100+ Years of Success
“To stay successful in logistics, you have to be responsive, flexible, and adaptable to new environments, new cargo types, and new methods of transportation,” said Pringle when asked about the company’s 113-year history. “Regarding our success? We pay great attention to our customers. Without customers, you don’t have a business.”
While ETR and Mortem’s attention to detail regarding their customers is a big part of their continued success, there are several other factors. Mortem understands that truck freight literally drives the industry—most cargo companies in the industry, like ETR/Morterm handle go-to destinations not directly located on a rail line or accessible by ship. Focusing on the needs and tight time constraints of truck drivers, both delivering and receiving freight from Morterm, has provided the company with great results.
“By respecting the truckers need to be in and out as quickly as possible, we are able to keep them happy, their dispatchers happy and our customers happy. It also means that truckers don’t mind coming here; in fact some even look forward to it!”
Long-term success like ETR/Mortem doesn’t come without challenges. What proves these companies’ standings however, is how they handle these challenges and move forward with the solutions.

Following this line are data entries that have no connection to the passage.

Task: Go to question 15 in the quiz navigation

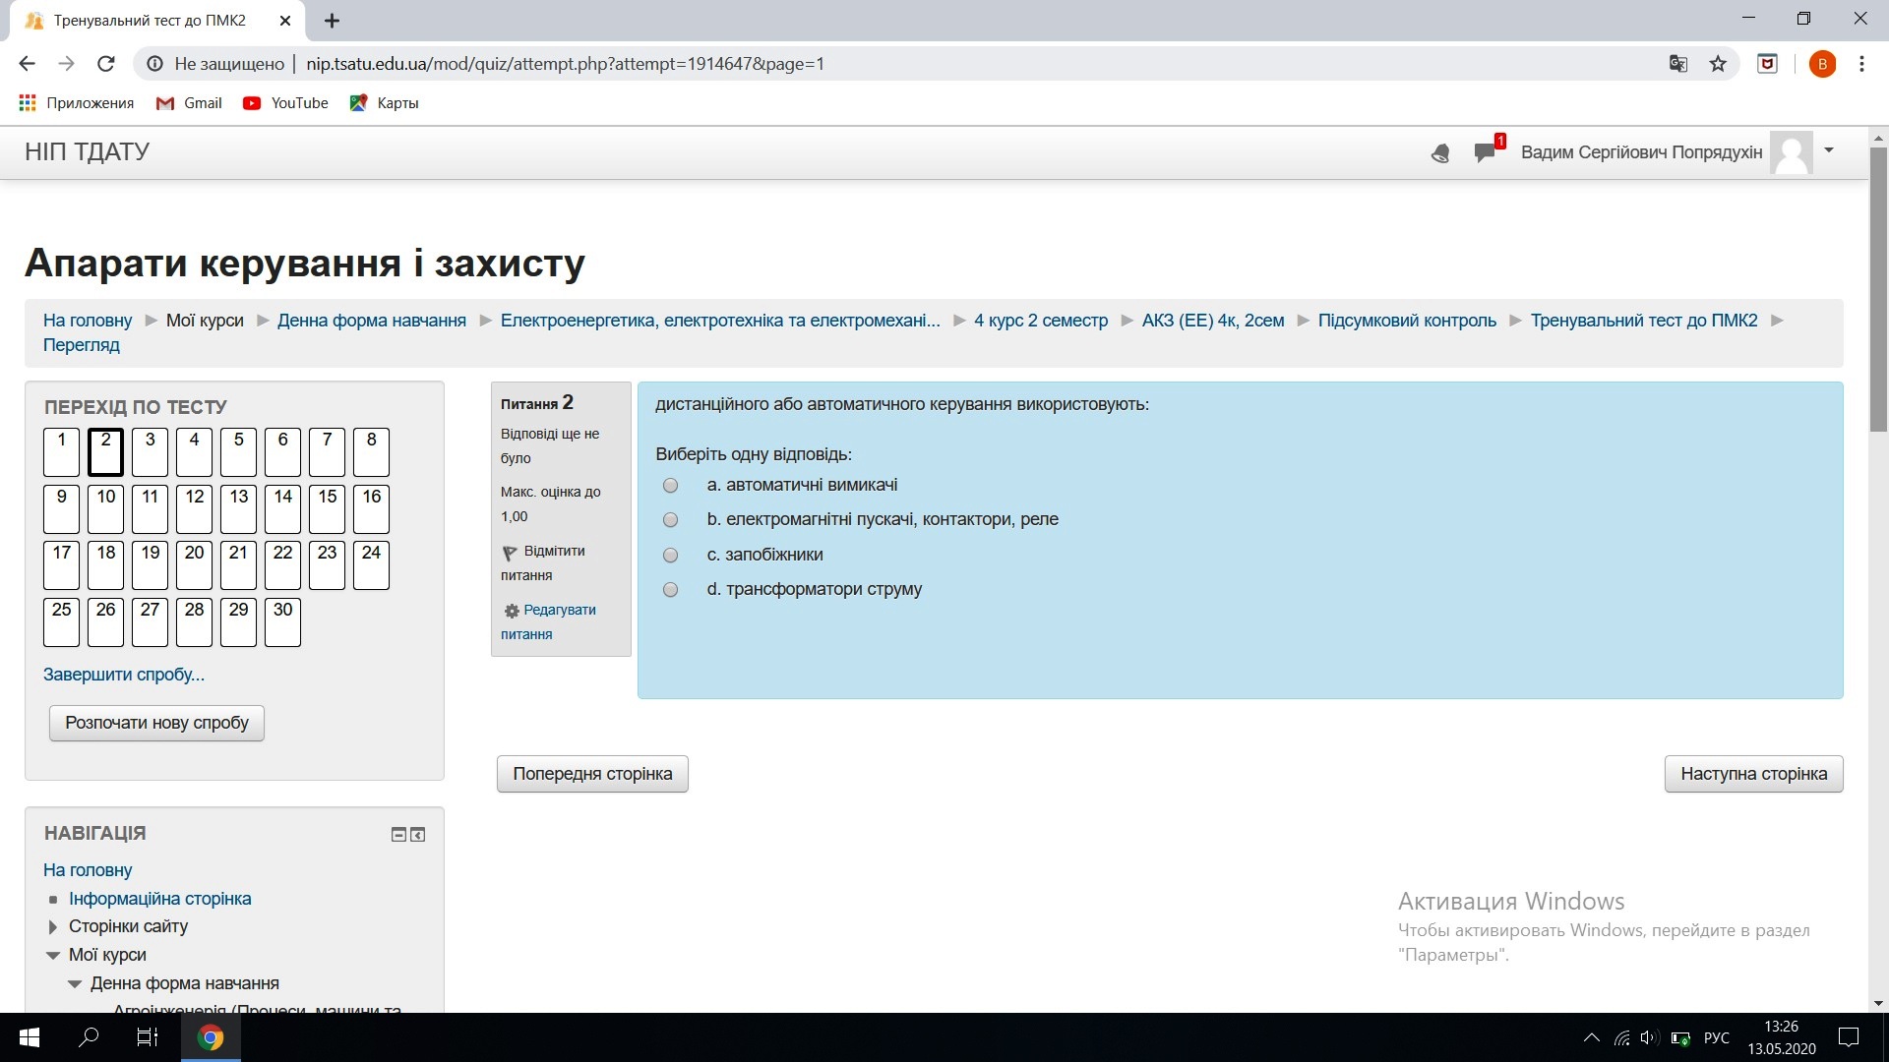Action: pyautogui.click(x=327, y=507)
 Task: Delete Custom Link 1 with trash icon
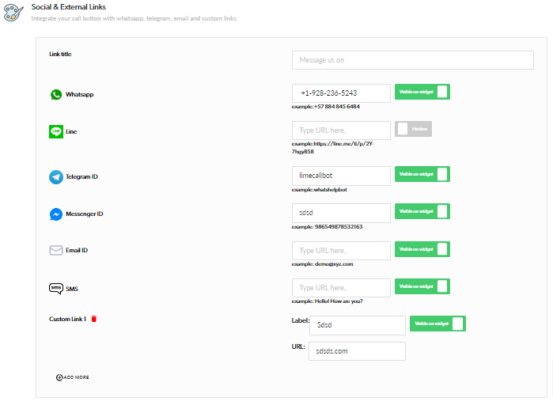pyautogui.click(x=94, y=319)
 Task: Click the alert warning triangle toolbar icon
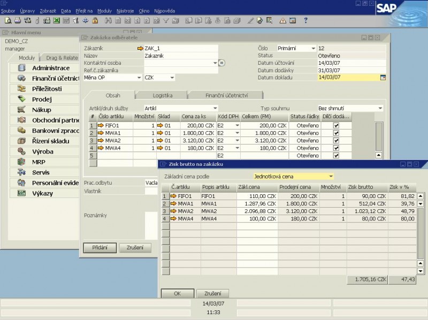pos(283,21)
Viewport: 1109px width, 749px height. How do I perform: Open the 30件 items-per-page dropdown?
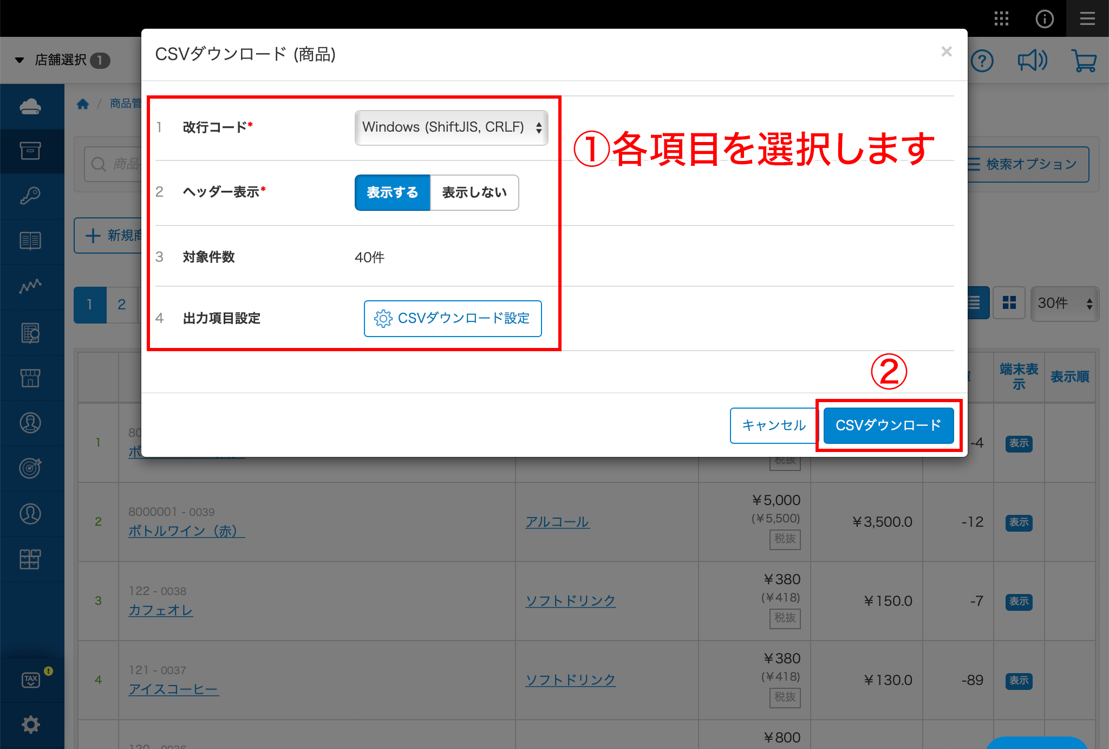(1064, 304)
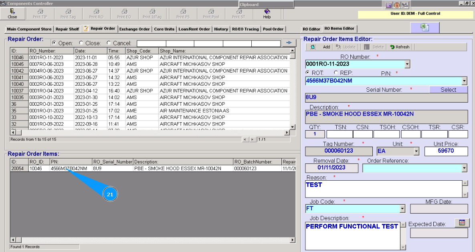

For example, finding and retaining skilled staff can be incredibly difficult due to the nature and environment of the industry. Marine terminals in the Great Lakes can’t accept vessels for about three months of the year because the St. Lawrence Seaway closes from the end of December until generally the beginning of April due to ice conditions in the Lakes. Morterm is a 12-month operation with the ability to receive cargo by truck and by rail as well as by vessel, but typically the winter months see industry-wide layoffs. The ETR runs seven days a week, 12 months a year but employment levels at both companies are largely driven by the amount of freight at any given time. To overcome staffing challenges, ETR/Morterm work hard to provide opportunities for growth and advancement for its employees.
Other challenges come in the form of the regulatory environment in which ETR/Morterm operate—specifically in terms of safety and security. Rapid changes to legislation and strict rules for compliance, while necessary for the prevention of injury, incident, and cargo theft, create a regulatory burden and increased costs to the companies. Companies like ETR/Morterm are forced to invest heavily in terms of manpower to stay on top of legislative and regulatory changes and need a dedicated team member (or members) to manage. However, it means companies involved in logistics have to invest heavily in staying on top of the legislation. The most recent overhaul has been the Safety Management System, which will enable the railway to demonstrate, in a concrete and visible manner, its commitment to safety to its employees, customers and the public and will help railways ensure compliance to regulatory environments. At the ETR, Ed Clough, the company’s rail superintendent, dedicates a great deal of his time to these efforts.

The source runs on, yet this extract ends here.